| DATA UNDER STUDY |
::::

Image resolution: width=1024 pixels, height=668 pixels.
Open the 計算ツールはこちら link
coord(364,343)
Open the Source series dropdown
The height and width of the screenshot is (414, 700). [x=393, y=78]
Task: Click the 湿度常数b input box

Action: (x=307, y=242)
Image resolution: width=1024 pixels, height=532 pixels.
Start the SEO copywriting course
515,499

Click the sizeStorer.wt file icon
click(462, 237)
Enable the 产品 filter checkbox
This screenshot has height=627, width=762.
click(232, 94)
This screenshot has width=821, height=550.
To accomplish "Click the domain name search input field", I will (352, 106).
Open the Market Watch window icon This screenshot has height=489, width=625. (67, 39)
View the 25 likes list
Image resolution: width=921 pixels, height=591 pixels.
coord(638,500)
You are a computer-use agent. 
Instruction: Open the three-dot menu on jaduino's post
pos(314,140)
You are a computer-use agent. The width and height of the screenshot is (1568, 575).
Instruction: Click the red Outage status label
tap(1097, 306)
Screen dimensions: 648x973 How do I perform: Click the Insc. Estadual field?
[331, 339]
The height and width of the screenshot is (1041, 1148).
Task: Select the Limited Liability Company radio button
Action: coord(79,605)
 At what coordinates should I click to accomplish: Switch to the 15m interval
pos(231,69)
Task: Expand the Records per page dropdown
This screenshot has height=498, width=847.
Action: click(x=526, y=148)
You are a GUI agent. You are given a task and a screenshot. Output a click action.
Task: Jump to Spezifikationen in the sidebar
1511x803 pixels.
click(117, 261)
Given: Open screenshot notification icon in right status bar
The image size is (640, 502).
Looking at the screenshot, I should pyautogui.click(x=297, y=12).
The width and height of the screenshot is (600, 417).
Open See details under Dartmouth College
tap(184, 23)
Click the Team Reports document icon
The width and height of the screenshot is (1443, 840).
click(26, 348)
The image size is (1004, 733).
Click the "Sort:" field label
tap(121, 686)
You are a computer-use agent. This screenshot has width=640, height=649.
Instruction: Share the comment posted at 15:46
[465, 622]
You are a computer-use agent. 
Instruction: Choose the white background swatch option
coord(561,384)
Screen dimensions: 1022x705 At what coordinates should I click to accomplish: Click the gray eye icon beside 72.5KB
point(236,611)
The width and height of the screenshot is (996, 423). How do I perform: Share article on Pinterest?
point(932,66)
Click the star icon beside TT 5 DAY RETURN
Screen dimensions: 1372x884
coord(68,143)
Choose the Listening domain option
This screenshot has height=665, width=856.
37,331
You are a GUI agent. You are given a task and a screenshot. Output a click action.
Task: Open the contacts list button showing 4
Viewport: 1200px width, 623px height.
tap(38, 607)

::::

| WORK REQUEST |
Exact copies of every record are required.

| RESPONSE TO THE TASK |
Image resolution: width=1024 pixels, height=668 pixels.
Open the 計算ツールはこちら link
coord(364,343)
Open the Source series dropdown
The height and width of the screenshot is (414, 700). [x=393, y=78]
Task: Click the 湿度常数b input box

Action: (x=307, y=242)
Image resolution: width=1024 pixels, height=532 pixels.
Start the SEO copywriting course
515,499

Click the sizeStorer.wt file icon
click(462, 237)
Enable the 产品 filter checkbox
This screenshot has height=627, width=762.
click(232, 94)
This screenshot has width=821, height=550.
To accomplish "Click the domain name search input field", I will (352, 106).
Open the Market Watch window icon This screenshot has height=489, width=625. (67, 39)
View the 25 likes list
Image resolution: width=921 pixels, height=591 pixels.
coord(638,500)
You are a computer-use agent. 
Instruction: Open the three-dot menu on jaduino's post
pos(314,140)
You are a computer-use agent. The width and height of the screenshot is (1568, 575).
Instruction: Click the red Outage status label
tap(1097, 306)
Screen dimensions: 648x973 How do I perform: Click the Insc. Estadual field?
[331, 339]
The height and width of the screenshot is (1041, 1148).
Task: Select the Limited Liability Company radio button
Action: coord(79,605)
 At what coordinates should I click to accomplish: Switch to the 15m interval
pos(231,69)
Task: Expand the Records per page dropdown
This screenshot has height=498, width=847.
Action: click(x=526, y=148)
You are a GUI agent. You are given a task and a screenshot. Output a click action.
Task: Jump to Spezifikationen in the sidebar
1511x803 pixels.
click(117, 261)
Given: Open screenshot notification icon in right status bar
The image size is (640, 502).
Looking at the screenshot, I should pyautogui.click(x=297, y=12).
The width and height of the screenshot is (600, 417).
Open See details under Dartmouth College
tap(184, 23)
Click the Team Reports document icon
The width and height of the screenshot is (1443, 840).
click(26, 348)
The image size is (1004, 733).
Click the "Sort:" field label
tap(121, 686)
You are a computer-use agent. This screenshot has width=640, height=649.
Instruction: Share the comment posted at 15:46
[465, 622]
You are a computer-use agent. 
Instruction: Choose the white background swatch option
coord(561,384)
Screen dimensions: 1022x705 At what coordinates should I click to accomplish: Click the gray eye icon beside 72.5KB
point(236,611)
The width and height of the screenshot is (996, 423). How do I perform: Share article on Pinterest?
point(932,66)
Click the star icon beside TT 5 DAY RETURN
Screen dimensions: 1372x884
coord(68,143)
Choose the Listening domain option
This screenshot has height=665, width=856.
37,331
You are a GUI agent. You are given a task and a screenshot. Output a click action.
Task: Open the contacts list button showing 4
Viewport: 1200px width, 623px height.
tap(38, 607)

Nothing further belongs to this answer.